Sunday, December 31, 2006

sirloin steak 07.12.06

i arrived in porto, but the flight getting there was the scariest i'd ever encountered. the plane shook us up like a james bond martini, shaken not stirred and there was certainly no twist of lemon included. were kids inebriated on wine gums controlling the pilot's joystick, fending off the commie bastards,or was it just turbulence, according to the pilot, that rocked this wee boeing?. i clutched my olives tightly,but if the plane was going down ,well i was going down with it. extreme cloud cover and the flashing wing lights left me feeling as though i was in the scene of Die Hard:with avengeance and was hoping for another take but this was no movie, ooh it was scary. i sniffed the air on arrival and i could smell portugal. what it smelled like i cannot say, was it prego roll,was it chourico or was it the flame grilled peri peri nandos half chicken and chips?popping outta the metro ,i emerged blinded by the glint of the blue white tiles that clad the old dirtied church before me. the moonlight bounced off the haphazard mosaic paving, leaving me with a warm rich cadbury's chocolate milk joy in my heart. it was a randy lil impression that i first got of porto. the pavements, although not the yellow brick road, left me feeling that this lil town was my Oz.

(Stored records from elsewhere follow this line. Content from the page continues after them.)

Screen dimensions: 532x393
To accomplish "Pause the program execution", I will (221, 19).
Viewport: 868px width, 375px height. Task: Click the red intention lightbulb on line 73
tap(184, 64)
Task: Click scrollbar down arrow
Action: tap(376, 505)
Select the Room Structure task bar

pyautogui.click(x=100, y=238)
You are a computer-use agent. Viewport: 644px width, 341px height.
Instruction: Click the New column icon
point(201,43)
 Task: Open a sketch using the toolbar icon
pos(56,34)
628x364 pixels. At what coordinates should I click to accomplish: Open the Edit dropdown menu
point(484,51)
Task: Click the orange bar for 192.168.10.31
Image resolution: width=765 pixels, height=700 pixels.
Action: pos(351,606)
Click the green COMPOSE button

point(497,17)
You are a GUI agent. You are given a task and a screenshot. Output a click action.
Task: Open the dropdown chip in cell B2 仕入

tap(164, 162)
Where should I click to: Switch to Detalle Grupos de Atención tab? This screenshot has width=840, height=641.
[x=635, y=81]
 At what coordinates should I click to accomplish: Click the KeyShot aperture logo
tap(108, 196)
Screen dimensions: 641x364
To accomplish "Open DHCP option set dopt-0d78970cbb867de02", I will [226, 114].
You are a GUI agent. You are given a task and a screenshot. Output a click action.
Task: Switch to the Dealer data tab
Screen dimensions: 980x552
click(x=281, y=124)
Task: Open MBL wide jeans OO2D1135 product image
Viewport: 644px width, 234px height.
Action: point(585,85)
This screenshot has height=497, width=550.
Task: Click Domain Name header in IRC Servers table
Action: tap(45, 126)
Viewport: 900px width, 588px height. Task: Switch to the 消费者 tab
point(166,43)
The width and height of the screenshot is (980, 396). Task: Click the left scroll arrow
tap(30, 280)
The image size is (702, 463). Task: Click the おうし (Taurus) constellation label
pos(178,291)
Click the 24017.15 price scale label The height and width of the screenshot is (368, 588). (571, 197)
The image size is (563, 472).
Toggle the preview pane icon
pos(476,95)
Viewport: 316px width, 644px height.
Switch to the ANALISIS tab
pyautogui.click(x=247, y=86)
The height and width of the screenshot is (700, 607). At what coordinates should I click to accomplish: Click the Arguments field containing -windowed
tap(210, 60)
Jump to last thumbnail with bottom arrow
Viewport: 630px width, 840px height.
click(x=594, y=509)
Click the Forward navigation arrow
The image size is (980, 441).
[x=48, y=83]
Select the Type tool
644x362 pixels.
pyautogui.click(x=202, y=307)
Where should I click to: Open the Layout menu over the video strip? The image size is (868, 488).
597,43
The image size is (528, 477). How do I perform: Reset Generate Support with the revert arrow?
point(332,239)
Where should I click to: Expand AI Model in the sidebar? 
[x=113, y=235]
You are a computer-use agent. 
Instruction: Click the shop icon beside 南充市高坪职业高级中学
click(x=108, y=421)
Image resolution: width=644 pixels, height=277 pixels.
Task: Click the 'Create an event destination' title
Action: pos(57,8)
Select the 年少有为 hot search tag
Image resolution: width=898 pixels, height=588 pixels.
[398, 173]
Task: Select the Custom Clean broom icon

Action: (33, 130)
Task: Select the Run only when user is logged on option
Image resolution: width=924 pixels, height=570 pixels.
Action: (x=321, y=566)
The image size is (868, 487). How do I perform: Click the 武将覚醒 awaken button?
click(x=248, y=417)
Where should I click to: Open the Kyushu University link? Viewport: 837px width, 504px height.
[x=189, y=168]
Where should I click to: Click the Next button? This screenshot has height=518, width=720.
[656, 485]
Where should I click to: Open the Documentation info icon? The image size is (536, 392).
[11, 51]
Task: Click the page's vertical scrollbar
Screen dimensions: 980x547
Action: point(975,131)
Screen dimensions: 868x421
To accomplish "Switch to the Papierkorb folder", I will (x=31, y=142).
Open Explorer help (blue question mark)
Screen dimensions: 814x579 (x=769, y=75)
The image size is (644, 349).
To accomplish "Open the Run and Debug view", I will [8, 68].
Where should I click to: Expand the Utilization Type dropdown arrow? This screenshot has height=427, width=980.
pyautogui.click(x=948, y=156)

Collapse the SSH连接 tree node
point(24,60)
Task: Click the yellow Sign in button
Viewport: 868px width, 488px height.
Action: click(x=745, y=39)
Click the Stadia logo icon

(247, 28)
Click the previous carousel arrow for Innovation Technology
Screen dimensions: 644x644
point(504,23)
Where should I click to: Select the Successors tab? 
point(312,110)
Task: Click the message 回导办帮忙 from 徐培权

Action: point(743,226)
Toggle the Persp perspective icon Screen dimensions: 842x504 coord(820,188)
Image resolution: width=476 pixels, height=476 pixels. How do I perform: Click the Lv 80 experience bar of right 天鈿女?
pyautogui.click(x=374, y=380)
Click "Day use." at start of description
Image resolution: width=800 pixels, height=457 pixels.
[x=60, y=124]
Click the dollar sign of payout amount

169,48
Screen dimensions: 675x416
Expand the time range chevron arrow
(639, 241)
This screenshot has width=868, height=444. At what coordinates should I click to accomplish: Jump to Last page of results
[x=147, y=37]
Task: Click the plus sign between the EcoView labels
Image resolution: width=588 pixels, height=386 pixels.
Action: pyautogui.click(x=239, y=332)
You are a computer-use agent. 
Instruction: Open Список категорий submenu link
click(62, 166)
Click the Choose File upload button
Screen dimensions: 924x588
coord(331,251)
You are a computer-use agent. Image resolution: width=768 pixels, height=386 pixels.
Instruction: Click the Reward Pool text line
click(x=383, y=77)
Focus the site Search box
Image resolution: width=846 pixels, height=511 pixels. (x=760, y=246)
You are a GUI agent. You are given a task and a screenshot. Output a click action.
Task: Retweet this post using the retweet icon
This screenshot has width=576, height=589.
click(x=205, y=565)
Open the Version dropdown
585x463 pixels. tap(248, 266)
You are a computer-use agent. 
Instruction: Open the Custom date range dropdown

again the guttural dutch architect, rem kolhaas left me numb at the knees at his casa da musica.the balding not barefoot dutchman plucked the identity of porto from its grimey, spatchcock chicken,port wine stained mosaiced streets and weaved it into his modern day sandstone, stainless steel glinting edifice, that is neither straight nor curved, but was dropped from the sky and so as it landed it shall be. koolhaas has created or manipulated spaces humans simply aren't accustomed to. he rearranges space in a way we´ve only experienced in the movies. was i walking straight, were the walls skew or was i just drunk from the fresh air?. its a kick *ss piece of architectural dreaming that inspires.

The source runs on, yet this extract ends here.